The US government is rolling out a new initiative, the Cell and Gene Therapy Access Model, which uses a health outcomes payment model, with Vertex Pharmaceuticals and bluebird bio as the first manufacturers in the program. What’s the market impact?

By Patricia Van Arnum, Editorial Director, DCAT, pvanarnum@dcat.org

A new model for funding gene-therapy access
This week (December 4, 2024), the Biden-Harris Administration announced that two drug manufacturers–Vertex Pharmaceuticals and bluebird bio–with US Food and Drug Administration-approved gene therapies for sickle cell disease have entered into agreements with the Centers for Medicare & Medicaid Services (CMS) to participate in the Cell and Gene Therapy Access Model.

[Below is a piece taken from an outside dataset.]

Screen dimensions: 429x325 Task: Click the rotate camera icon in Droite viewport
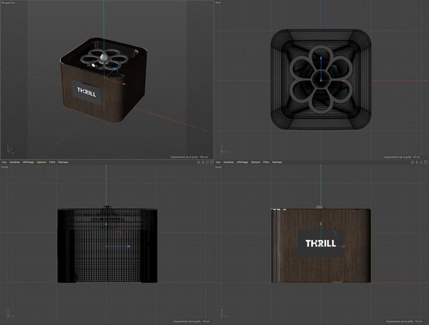click(x=207, y=163)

The voluntary model, led by the Center for Medicare and Medicaid Innovation, will test outcomes-based agreements for cell and gene therapies, with the aim to improve health outcomes, increase access to cell and gene therapies, and lower healthcare costs. These outcomes-based agreements will tie payments to whether the therapy improves health outcomes for people with Medicaid (the US government healthcare program for low-income individuals) who receive these treatments.

Having secured agreements with bluebird bio for its gene therapy, Lyfgenia (lovotibegene autotemcel), and Vertex for its gene therapy, Casgevy (exagamglogene autotemcel), CMS will now move forward with engaging US states and territories that participate in the Medicaid Drug Rebate Program to help them decide whether to participate in the model.

The FDA approved bluebird bio’s Lyfgenia and Vertex’s Casgevy n December 2023. CMS negotiated outcomes-based agreements with both manufacturers on behalf of US states and will provide states that choose to participate in the model with the technical assistance and data infrastructure to implement these agreements.

The Cell and Gene Therapy Access Model launches in January 2025, and US states may choose to begin participation anytime between January 2025 and January 2026. The state application portal goes live this month—December 2024—and will remain open through February 28, 2025. In addition, states may apply for optional model funding by responding to the notice of funding opportunity, but they are not required to respond to the notice of funding opportunity to participate in the model. The deadline for responding to the notice of funding opportunity is also February 28, 2025.

The model is part of the Administration’s broader effort to further increase access to novel therapies and lower prescription drug costs. The Center for Medicare and Medicaid Innovation Center developed the model in response to an Executive Order that President Biden issued in October 2022, directing the US Department of Health and Human Services to consider developing models that address access to novel therapies and lower drug costs. After launching in 2025, this model may be expanded to other types of cell and gene therapies in the future, according to CMS.